Hash tables
When looking up elements, this data structure gives us an unparalleled O(1) performance! It uses a key, which is then encoded by a hashing function into an integer, which is in turn used to access a position in an array. It's instant access. We have only to translate our key into an index and remember which key denotes which data.
But, as always, there are also problems. The hashing function can from time to time produce the same index for different keys (this is called a collision). We can resolve that problem in two ways - either we form a list of elements for a given index (chaining), or we just look for another free place in the array, in the simplest case for the next one (open addressing). The first method results in bad data locality; the second is more complicated to implement and requires users to define a special value denoting a deleted element. However, because of such a good lookup performance, there is much research ongoing to optimize both those strategies, with open addressing generally held to be more performant.
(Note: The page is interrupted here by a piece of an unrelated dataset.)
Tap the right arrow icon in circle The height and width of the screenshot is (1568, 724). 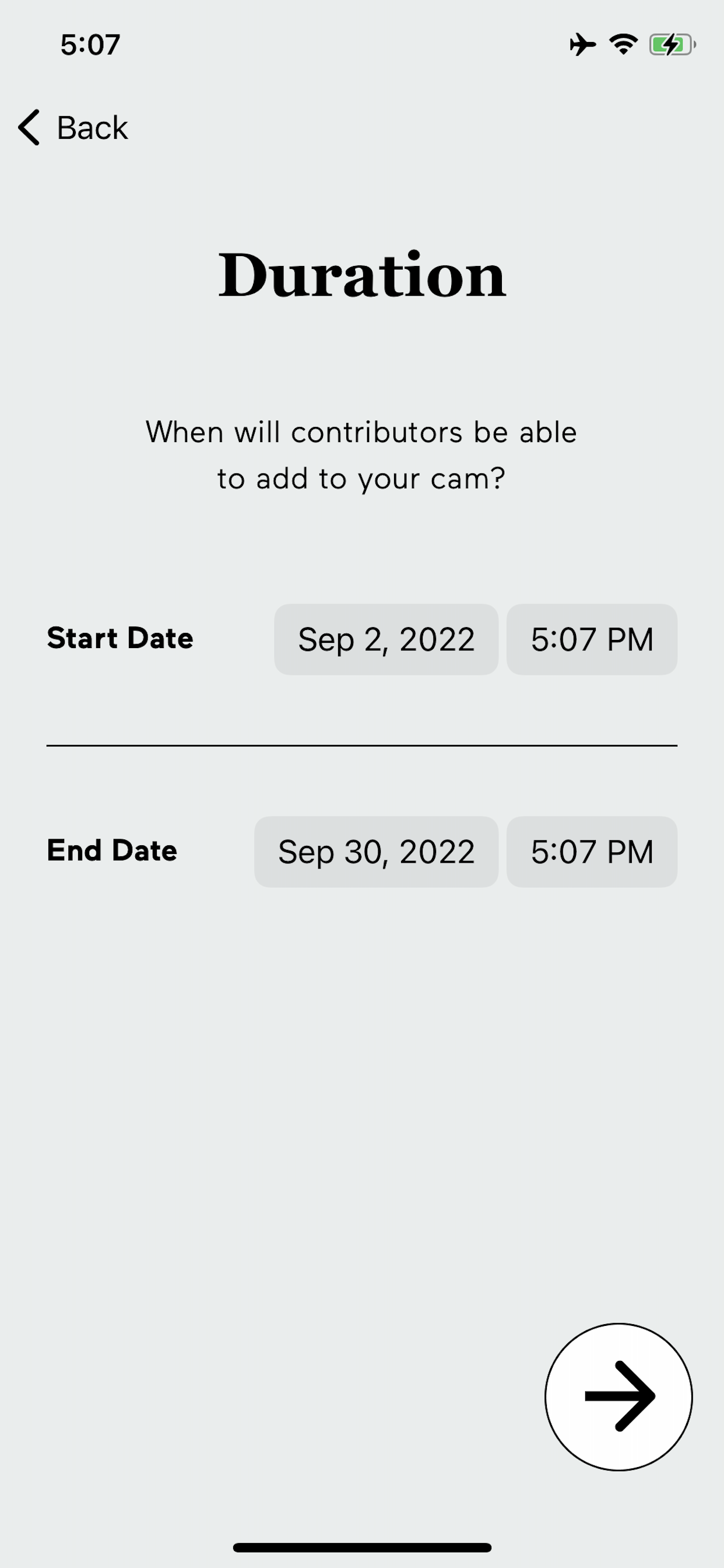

The Standard Template Library (STL) uses the chaining implementation because the C++ standard requires pointer stability for an unordered_map. If you want to use the open addressing scheme Google's dense_hash_map is a well-known implementation and there is a recent F14 hash table from Facebook's Folly library.
The second problem with hash tables is the handling of the internal array growth - when the hash table is automatically resized, all its elements have to be rehashed! Thus, we say that the O(1) search complexity is only an amortized complexity—with a choice of the right growth strategy, the reallocation costs counted together with the regular access times still give us the asymptotic O(1) complexity.
Another problem with hash tables is that for bad hashing functions the hash table will have too many collisions and will degenerate! For example, a chaining implementation could degenerate into a single list with search times back to the array's O(n)!